In Osbourne's world of privilege and power, Finn and Liz encounter the super rich, a tribe portrayed as fiercer and more mysterious than anything the teenager might find in the South American jungle.

While Liz battles her substance abuse and struggles to win back her son's love and trust, Finn falls in love with Osbourne's granddaughter, Maya Langley. He befriends her older brother, Bryce Langley; and wins the favor of Osbourne. When rape and violence ends Finn's acceptance within the Osbourne clan, the promises of this world quickly sour. Finn and Liz, caught in a harrowing struggle for their dignity, discover that membership in a group comes at a steep price.

==Production==
The inspiration for the novel on which the film is based is author Dirk Wittenborn’s experiences growing up in a modest household and feeling like an outsider among the super-rich in an upper-crust New Jersey enclave.

Portions of the film were shot on location in British Columbia, Canada at Hatley Castle.

==Reception==
===Box office===
The film first premiered at the Tribeca Festival on April 24, 2005. It later received a limited release in 2007 and grossed $85,410 at the box office in the U.S.

===Critical response===
Fierce People received mostly negative reviews. On the review aggregator website Rotten Tomatoes, 24% of 45 critics' reviews are positive, with an average rating of 4.5/10. The website's consensus reads: "Fierce Peoples premise of a teenager studying rich people like animals is grating and self-satisfied, and Anton Yelchin's smug performance makes the film even harder to agree with." On Metacritic the film has a score of 54% based on reviews from 15 critics, indicating "mixed or average" reviews.

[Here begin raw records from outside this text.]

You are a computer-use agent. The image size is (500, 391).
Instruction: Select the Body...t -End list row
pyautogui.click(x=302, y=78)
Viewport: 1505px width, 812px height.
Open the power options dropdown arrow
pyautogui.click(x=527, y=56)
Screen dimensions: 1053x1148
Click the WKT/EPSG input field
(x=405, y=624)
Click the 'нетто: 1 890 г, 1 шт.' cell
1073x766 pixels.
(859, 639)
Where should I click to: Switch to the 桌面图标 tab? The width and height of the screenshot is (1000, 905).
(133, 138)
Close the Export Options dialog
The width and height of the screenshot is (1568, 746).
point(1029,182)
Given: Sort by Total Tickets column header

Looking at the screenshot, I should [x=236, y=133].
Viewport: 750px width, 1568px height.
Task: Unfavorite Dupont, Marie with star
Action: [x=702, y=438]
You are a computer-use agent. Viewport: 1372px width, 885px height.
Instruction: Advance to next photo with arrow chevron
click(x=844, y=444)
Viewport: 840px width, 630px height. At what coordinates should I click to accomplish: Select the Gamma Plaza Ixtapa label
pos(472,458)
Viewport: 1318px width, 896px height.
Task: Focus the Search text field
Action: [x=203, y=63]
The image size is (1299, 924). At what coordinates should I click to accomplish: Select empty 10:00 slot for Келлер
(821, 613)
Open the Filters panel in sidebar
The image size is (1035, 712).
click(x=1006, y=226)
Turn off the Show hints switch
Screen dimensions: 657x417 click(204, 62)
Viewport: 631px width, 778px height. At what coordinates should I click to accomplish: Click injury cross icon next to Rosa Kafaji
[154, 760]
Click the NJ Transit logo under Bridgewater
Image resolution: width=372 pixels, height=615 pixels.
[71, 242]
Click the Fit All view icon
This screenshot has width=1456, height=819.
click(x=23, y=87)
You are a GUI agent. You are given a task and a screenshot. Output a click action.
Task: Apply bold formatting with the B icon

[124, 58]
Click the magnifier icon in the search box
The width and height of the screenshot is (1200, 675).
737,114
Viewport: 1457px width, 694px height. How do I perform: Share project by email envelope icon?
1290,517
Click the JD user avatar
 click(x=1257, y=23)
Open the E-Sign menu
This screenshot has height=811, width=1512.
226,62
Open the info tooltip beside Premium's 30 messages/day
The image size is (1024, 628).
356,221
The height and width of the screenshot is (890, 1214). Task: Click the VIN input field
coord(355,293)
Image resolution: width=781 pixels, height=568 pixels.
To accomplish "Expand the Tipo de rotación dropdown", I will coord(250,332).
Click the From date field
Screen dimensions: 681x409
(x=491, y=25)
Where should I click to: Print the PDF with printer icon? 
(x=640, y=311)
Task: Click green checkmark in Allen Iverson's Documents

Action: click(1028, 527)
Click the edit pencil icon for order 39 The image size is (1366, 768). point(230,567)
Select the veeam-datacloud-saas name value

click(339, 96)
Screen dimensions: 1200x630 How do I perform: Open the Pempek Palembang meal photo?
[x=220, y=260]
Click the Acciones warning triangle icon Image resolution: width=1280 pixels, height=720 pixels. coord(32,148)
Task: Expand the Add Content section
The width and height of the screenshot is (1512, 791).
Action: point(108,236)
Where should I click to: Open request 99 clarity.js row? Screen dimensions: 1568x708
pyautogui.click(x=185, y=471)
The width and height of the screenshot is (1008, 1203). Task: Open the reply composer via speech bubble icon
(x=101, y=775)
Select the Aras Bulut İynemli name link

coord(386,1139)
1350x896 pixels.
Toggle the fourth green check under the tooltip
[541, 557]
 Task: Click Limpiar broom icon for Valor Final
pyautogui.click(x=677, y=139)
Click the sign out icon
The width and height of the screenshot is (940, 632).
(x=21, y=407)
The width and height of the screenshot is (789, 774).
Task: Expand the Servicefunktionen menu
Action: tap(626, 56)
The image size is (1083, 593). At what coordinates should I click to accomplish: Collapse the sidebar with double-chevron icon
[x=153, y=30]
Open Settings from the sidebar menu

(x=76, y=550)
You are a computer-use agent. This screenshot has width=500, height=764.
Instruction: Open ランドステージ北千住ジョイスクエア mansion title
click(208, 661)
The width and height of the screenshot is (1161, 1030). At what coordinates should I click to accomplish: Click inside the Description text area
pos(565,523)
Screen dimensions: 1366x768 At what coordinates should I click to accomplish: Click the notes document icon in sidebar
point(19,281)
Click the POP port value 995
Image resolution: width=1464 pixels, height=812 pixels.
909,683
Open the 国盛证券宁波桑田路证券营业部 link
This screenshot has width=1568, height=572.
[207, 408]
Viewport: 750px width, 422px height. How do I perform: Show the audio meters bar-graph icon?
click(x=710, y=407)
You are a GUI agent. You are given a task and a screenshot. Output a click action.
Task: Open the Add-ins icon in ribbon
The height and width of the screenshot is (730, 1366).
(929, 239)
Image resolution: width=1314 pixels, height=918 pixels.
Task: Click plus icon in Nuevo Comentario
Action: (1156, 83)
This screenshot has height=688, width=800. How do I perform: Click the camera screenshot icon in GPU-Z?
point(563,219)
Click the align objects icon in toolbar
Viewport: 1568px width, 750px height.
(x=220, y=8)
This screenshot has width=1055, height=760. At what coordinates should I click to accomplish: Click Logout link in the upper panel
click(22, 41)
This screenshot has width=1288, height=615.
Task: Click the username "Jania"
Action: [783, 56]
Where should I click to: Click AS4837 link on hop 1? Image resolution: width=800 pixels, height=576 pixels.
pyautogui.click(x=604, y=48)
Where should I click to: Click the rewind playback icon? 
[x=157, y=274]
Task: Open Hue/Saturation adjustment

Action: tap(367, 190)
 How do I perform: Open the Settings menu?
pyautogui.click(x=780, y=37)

Film critic James Berardinelli wrote that it was "a shame" that the film "starts out as a satire-tinged, jocular drama that undergoes a jarring shift in tone to the dark side," that the story "relies a little too much on plot contrivances," and that Dunne's "handling of the dramatic tone shifts [...] is a little unsure." Writing for the San Francisco Chronicle, critic Steven Winn reported that the film "plays like a movie that some teenage boy cooked up in his chemistry lab. There are lots of potent things floating around in it [...] but the mix just sits there without producing any notable reactions," that Dunne "has more storylines than he knows what to do with," and that the film "becomes by turns portentous, violent and finally very silly." Nick Schager of Slant Magazine wrote that the film "is structured around the type of analogy that makes one pine for total sensory failure," that it is marred by "the filmmakers’ clear self-satisfaction with what they believe to be a clever narrative conceit," and that "just around the corner from [its] excruciatingly contrived premise lies a giant heap of bland satire."